**Work instruction 1**
In the forum post about the Southwest engine failure, what is the "Regular English" version of "Southwest 737 suffers an uncontained engine failure"?
**Work instruction 2**
Output the forum post about the Southwest engine failure from "We would prefer" to "it over her?".
**Work instruction 3**
Pick up the forum post about the Southwest engine failure after its last sentence and continue it.
(Source passage Opens)
I usually wait a few days for the reports to be sorted out.
Donald Trump is a one-term LOSER
April 18th, 2018 at 9:13:33 AM permalink
Fleastiff
Member since: Oct 27, 2012
Threads: 62
Posts: 7831
Quote: Nareed
Av-speak: Southwest 737 suffers an uncontained engine failure.

Regular English: Engine blows up on Southwest flight.


We would prefer "uncontained engine failure" or even better "uncontained compressor fan failure", "failure of structural integrity" and "explosive decompression" etc.

CPR on plane and defribilator on ground.

Debris may indeed have traveled thru both outer and inner shells and struck her. With all those oxygen masks did someone inhale and then place it over her?
(Source passage Closes)
(Data provided Opens)
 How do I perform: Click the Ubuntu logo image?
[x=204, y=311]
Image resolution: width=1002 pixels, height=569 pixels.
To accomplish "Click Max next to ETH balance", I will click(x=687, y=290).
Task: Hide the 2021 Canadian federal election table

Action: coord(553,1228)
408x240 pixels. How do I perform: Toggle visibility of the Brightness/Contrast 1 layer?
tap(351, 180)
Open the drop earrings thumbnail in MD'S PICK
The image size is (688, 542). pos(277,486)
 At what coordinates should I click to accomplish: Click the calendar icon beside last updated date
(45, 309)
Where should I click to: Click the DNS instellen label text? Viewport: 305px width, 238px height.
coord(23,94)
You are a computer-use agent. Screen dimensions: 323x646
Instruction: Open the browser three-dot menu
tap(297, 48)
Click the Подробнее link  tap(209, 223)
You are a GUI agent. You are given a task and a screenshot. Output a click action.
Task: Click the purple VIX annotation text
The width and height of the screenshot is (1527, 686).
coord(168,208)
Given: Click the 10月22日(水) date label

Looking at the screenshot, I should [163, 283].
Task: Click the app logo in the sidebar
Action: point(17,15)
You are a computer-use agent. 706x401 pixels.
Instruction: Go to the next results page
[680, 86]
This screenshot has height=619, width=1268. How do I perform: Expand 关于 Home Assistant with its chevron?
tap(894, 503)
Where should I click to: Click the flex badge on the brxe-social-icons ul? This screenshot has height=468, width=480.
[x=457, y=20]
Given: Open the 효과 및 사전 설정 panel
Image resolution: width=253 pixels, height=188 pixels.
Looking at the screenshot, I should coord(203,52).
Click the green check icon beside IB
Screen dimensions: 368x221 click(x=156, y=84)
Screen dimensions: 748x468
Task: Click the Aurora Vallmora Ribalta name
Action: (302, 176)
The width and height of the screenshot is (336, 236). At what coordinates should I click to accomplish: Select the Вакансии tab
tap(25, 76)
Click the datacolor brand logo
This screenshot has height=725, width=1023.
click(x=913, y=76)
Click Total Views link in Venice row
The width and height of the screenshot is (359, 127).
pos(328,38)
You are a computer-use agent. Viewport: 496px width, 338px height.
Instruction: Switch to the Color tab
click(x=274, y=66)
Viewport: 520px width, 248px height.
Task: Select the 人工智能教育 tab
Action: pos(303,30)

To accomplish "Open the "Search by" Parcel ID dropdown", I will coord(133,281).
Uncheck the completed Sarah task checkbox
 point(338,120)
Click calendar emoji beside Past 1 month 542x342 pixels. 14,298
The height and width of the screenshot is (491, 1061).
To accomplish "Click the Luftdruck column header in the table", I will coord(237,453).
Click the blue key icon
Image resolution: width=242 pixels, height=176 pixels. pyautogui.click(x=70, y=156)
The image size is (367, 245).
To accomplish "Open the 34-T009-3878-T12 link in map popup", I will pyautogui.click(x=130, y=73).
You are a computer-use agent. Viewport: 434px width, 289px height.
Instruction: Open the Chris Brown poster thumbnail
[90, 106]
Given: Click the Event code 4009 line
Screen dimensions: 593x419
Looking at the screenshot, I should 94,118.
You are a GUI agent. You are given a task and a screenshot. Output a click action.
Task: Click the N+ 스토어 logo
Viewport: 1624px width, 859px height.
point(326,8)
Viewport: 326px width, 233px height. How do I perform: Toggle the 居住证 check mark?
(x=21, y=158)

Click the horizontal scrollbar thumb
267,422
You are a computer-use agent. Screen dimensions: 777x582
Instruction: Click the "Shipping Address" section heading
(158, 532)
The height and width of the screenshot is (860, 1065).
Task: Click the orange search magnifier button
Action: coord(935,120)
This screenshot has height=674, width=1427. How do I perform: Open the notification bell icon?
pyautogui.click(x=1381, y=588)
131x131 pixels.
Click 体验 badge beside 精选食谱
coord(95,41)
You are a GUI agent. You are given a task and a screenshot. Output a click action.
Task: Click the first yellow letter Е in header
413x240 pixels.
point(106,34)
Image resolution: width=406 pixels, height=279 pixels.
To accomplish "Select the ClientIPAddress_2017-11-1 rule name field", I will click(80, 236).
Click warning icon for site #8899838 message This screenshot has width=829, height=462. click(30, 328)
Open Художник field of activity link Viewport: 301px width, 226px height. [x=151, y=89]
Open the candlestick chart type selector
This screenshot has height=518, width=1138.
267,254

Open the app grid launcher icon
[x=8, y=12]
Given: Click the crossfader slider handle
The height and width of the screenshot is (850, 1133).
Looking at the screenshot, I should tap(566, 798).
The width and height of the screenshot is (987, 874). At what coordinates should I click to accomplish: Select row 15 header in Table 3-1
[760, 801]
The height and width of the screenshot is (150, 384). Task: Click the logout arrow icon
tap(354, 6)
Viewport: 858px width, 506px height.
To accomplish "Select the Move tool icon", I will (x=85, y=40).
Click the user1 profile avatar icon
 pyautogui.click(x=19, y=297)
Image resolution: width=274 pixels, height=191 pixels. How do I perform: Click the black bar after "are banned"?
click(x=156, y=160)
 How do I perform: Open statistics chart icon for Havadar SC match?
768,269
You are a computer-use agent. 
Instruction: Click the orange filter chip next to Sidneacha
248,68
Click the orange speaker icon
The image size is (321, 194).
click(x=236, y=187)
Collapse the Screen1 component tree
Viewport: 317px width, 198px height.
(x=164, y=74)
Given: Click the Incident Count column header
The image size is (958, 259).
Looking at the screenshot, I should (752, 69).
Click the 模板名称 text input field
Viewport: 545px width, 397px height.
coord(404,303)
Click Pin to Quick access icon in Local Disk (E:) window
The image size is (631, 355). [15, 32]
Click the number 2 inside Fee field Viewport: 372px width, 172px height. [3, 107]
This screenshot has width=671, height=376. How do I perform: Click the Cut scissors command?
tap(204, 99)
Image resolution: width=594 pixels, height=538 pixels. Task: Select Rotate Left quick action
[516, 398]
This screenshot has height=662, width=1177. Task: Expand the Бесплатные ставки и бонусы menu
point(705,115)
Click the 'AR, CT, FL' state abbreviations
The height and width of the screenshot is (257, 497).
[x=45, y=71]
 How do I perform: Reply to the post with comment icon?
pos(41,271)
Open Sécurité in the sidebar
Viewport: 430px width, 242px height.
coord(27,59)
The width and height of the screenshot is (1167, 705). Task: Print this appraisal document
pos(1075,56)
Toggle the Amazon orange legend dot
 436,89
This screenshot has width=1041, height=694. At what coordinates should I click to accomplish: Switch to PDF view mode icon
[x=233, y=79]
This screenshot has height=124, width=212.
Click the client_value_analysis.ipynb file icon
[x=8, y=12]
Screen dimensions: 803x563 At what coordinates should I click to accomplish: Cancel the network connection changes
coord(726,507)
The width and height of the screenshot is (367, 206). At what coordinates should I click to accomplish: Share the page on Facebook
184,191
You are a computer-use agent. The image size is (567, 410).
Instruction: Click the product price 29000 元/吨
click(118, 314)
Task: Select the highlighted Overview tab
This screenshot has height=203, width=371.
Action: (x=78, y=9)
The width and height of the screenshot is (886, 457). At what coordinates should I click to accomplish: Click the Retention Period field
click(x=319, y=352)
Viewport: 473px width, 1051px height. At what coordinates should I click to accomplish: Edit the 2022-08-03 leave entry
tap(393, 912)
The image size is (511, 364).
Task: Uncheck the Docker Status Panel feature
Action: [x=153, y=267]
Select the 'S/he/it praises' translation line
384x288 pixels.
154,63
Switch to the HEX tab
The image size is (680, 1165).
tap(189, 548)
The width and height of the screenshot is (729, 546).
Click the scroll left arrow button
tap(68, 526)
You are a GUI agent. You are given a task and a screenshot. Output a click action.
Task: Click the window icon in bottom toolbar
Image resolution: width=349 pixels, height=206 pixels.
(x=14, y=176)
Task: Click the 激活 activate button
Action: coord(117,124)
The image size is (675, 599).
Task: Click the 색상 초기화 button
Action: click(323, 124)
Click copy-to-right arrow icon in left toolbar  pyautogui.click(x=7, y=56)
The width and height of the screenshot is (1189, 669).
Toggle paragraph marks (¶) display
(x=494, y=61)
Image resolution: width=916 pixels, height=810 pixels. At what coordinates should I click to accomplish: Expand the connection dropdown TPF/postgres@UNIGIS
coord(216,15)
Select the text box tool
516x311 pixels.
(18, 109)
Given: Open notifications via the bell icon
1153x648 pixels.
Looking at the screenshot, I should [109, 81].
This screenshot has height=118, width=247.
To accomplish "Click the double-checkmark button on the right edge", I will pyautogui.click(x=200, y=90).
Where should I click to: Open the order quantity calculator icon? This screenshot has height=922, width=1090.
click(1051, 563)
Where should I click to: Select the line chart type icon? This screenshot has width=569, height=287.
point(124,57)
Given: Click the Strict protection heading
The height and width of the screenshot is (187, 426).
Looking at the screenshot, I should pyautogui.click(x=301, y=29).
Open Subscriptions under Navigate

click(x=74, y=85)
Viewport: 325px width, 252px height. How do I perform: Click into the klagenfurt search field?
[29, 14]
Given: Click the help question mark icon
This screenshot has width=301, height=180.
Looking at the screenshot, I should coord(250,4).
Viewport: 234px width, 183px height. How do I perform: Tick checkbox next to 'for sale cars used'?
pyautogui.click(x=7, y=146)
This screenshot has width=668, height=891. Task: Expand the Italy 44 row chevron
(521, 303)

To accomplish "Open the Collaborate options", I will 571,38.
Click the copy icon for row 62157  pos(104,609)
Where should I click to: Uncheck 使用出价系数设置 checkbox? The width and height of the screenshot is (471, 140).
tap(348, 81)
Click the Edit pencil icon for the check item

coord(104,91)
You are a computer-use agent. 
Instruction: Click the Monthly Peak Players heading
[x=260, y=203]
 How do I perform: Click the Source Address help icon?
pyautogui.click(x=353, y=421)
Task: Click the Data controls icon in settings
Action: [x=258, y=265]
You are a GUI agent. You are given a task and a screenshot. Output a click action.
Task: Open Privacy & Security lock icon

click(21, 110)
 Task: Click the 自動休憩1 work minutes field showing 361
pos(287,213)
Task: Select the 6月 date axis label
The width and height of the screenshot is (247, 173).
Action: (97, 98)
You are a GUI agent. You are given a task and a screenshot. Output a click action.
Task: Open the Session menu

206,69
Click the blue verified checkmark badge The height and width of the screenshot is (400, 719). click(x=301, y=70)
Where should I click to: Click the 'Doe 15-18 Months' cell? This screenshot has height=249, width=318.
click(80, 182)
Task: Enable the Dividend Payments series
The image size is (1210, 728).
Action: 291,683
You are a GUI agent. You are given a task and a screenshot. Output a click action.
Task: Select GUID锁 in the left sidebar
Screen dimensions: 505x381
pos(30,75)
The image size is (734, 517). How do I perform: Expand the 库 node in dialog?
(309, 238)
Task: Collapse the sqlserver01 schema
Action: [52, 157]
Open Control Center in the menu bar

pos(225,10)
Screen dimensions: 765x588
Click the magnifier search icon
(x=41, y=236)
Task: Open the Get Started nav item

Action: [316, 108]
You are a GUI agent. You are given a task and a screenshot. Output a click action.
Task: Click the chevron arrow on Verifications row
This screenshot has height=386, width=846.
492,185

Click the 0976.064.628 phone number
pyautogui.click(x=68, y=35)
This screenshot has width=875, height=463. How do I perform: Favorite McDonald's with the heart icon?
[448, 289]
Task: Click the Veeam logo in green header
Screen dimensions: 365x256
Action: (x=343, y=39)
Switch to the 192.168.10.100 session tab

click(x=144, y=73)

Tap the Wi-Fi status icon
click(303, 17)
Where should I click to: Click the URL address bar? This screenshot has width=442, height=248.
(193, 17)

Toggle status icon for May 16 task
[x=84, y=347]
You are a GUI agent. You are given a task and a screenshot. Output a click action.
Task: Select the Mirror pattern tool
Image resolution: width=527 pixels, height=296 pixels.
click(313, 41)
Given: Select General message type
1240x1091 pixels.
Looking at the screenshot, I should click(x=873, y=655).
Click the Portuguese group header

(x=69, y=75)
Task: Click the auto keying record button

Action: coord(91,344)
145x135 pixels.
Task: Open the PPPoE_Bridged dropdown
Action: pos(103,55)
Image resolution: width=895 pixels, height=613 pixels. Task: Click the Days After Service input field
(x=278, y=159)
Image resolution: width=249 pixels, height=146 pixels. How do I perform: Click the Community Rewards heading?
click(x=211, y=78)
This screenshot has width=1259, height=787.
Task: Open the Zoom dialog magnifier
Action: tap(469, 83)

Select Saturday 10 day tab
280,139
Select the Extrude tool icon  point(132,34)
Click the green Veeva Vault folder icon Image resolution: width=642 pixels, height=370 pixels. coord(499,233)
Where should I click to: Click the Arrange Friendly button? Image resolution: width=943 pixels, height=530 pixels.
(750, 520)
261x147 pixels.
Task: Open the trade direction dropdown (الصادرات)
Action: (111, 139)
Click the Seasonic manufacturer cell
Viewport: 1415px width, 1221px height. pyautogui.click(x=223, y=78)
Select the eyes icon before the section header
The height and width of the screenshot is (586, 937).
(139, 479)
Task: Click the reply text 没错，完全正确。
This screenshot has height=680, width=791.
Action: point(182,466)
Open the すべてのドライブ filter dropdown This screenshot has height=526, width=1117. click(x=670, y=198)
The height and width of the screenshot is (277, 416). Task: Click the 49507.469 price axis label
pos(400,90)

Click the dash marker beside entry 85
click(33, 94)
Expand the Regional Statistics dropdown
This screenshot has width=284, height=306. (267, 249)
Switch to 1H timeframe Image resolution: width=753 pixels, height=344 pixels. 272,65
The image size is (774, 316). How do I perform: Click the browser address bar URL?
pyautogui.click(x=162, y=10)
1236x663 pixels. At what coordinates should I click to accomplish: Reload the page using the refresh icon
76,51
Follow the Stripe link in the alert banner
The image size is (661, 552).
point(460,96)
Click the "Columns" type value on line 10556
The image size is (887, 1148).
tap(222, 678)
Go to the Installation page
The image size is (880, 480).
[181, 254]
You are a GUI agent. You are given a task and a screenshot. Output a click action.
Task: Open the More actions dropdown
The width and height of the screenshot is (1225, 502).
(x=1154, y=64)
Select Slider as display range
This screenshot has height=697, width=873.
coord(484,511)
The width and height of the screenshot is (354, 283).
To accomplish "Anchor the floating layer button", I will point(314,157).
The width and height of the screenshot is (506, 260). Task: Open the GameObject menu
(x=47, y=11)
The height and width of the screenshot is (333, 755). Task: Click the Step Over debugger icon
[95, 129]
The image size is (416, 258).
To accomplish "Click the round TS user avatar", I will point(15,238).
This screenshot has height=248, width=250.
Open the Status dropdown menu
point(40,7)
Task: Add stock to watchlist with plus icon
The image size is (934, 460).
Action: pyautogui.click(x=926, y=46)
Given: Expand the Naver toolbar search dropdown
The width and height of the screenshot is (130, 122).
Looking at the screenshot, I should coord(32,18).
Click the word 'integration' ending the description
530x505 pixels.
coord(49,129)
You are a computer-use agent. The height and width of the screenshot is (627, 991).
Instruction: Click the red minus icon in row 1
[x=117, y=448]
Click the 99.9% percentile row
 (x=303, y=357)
(Data provided Closes)
**Answer area 1**
Engine blows up on Southwest flight.

**Answer area 2**
We would prefer "uncontained engine failure" or even better "uncontained compressor fan failure", "failure of structural integrity" and "explosive decompression" etc.

CPR on plane and defribilator on ground.

Debris may indeed have traveled thru both outer and inner shells and struck her. With all those oxygen masks did someone inhale and then place it over her?

**Answer area 3**
AP:Southwest has about 700 planes, all of them 737s, including more than 500 737-700s
April 18th, 2018 at 9:13:34 AM permalink
Fleastiff
Member since: Oct 27, 2012
Threads: 62
Posts: 7831
Quote: Nareed
Av-speak: Southwest 737 suffers an uncontained engine failure.

Regular English: Engine blows up on Southwest flight.


We would prefer "uncontained engine failure" or even better "uncontained compressor fan failure", "failure of structural integrity" and "explosive decompression" etc.

CPR on plane and defribilator on ground.

Debris may indeed have traveled thru both outer and inner shells and struck her. With all those oxygen masks did someone inhale and then place it over her?

AP:Southwest has about 700 planes, all of them 737s, including more than 500 737-700s
April 20th, 2018 at 9:49:52 AM permalink
Nareed
Member since: Oct 24, 2012
Threads: 346
Posts: 12545
Interesting facts about the Southwest incident:

It was the first fatality on a Southwest flight, and only the second involving Southwest (I'm looking for details on that).

This incident is the first fatality on a commercial airliner in the US since 2009, when the now infamous Colgan Air Flight 3407 crashed. (Link: https://en.wikipedia.org/wiki/Colgan_Air_Flight_3407)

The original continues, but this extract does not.